Jeremy Saulnier’s latest, Rebel Ridge (2024), is one of those tightly controlled masterpieces that creates such high tension that you’d expect an explosion of violence and gore. But instead, this film uses control to keep the focus sharp, the dialogue spartan, and your expectations upended.
Saulnier has created some of those expectations with his last few films: Hold the Dark, Blue Ruin, Green Room, and Murder Party. All of these similarly had high tension, dread, graphic violence, and gore. But Rebel Ridge does something different in keeping tight reigns on the tension and violence on screen.
Most of that control comes from protagonist Terry Richmond (Aaron Pierre), whose 6-foot-3 frame and menacing green eyes exude the subsumed rage of any African-American having a run-in with cops in a rural Georgia town. His ex-military past is revealed in the second act of the film, but his entire stature and speech reveals all the viewer needs to know.
After he is knocked off his bike by a cop car, Terry’s reason for riding a bike through rural Georgia with $36,000 in his backpack is revealed. And so begins the tension that builds and builds. Terry is almost always controlled with all his interactions with the cops, including Sheriff Sandy Burne (Don Johnson).

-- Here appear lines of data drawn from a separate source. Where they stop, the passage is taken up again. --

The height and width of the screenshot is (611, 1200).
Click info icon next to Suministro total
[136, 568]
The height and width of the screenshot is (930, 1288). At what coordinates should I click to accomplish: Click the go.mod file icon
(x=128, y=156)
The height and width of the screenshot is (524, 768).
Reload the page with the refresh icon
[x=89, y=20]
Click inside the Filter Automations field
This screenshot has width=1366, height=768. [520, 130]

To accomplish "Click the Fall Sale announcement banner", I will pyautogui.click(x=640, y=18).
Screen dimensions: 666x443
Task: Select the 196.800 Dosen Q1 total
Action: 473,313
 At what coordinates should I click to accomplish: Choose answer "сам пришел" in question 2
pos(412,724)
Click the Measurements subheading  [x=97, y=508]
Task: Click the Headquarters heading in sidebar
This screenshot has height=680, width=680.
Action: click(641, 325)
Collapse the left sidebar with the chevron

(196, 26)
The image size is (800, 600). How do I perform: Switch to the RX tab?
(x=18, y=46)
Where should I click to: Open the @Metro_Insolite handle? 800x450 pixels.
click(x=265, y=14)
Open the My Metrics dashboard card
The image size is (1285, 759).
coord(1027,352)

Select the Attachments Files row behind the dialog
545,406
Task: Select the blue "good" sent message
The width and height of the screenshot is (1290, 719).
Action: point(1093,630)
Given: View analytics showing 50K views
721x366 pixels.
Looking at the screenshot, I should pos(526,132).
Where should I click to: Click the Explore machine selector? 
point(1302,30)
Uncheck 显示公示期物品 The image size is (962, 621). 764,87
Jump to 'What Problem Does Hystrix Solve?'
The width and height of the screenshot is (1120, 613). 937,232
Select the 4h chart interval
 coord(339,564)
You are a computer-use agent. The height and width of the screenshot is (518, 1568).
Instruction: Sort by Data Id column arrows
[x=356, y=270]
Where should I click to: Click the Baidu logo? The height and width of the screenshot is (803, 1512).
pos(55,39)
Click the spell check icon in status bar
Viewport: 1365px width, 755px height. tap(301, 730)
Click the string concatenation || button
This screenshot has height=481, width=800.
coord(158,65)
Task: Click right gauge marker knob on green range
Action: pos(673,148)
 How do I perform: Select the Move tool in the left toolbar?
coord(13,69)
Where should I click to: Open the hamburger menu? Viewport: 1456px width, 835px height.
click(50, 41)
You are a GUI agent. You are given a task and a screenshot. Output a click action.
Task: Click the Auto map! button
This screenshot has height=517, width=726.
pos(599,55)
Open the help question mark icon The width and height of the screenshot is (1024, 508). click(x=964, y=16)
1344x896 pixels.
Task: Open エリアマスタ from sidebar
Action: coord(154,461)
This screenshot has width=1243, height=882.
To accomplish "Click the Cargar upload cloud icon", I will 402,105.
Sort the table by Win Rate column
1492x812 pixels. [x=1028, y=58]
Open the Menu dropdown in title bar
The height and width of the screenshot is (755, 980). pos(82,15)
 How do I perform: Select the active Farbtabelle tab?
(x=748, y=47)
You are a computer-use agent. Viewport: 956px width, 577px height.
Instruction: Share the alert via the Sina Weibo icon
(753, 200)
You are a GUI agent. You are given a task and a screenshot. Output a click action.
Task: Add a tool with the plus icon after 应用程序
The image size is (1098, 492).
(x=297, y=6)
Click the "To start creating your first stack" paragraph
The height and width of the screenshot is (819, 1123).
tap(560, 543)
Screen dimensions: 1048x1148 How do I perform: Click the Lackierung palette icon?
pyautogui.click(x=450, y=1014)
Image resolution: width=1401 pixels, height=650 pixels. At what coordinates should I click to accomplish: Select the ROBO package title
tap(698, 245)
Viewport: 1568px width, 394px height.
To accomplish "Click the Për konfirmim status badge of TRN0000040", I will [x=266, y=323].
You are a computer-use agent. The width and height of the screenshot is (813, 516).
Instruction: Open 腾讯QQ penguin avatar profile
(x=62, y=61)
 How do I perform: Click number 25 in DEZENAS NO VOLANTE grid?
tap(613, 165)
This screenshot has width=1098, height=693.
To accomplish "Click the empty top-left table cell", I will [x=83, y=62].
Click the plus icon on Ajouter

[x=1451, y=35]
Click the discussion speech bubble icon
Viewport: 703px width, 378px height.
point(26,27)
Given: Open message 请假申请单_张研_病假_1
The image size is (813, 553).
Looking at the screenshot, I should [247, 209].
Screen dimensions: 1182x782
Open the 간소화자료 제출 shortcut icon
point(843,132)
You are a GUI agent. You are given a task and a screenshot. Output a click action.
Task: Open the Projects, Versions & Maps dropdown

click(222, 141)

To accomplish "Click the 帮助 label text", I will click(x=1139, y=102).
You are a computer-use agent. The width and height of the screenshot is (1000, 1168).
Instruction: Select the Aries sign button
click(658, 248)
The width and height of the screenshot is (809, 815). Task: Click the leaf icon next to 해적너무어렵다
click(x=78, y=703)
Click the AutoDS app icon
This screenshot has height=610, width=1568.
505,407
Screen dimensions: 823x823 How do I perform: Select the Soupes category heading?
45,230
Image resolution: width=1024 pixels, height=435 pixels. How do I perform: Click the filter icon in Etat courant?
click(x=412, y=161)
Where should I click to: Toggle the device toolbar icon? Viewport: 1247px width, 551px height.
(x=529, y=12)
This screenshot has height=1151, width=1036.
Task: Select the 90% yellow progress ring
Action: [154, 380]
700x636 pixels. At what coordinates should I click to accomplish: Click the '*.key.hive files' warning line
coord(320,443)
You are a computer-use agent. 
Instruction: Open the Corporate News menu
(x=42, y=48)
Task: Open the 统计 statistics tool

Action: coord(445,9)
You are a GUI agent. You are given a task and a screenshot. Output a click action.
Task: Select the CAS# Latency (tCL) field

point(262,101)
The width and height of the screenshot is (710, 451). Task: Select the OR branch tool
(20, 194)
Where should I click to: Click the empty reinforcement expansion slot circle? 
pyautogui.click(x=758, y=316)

There’s only a few brief moments where the tension isn’t high and an escalation into messy violence seems inevitable. Most of those moments are the interactions between Terry and law clerk Summer (AnnaSophia Robb), who becomes an ally for Terry.
This film had many opportunities to become another of many different kinds of films: bad-ass hero versus bad cops; wisecracking black hero versus everyone; or melodramatic story exploring race in the South. But anytime the story could veer in those directions, control is exerted to keep the film from being any of these.
Perhaps the best example of keeping the film from sliding into the familiar is a scene in the third act. After tensions and plot have escalated, Terry subdues a cop and steals the radio. He issues a threatening ultimatum to the other cops through the radio. Afterwards, he drolly asks the subdued cop, ‘Did I put too much sauce on that?’
This line, though a familiar trope, becomes a reflexive moment that works like the director asking the audience if this line was too familiar. Or if it was just the right amount of humor to break the tension.
That focused narrative and balanced elements come, presumably, from director Saulnier’s control; he produced, wrote, directed, and edited the film. Fewer hands adding ingredients to the pot make for a more potent stew. And Rebel Ridge is all the better for that laser focus that keeps it from becoming too cliche.